**Activity**
Give the listing again, word for word.
--- Material to process ---
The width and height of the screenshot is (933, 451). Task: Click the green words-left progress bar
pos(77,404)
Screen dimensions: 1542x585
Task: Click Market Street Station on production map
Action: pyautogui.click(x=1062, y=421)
---
**Expected answer**
The width and height of the screenshot is (933, 451). Task: Click the green words-left progress bar
pos(77,404)
Screen dimensions: 1542x585
Task: Click Market Street Station on production map
Action: pyautogui.click(x=1062, y=421)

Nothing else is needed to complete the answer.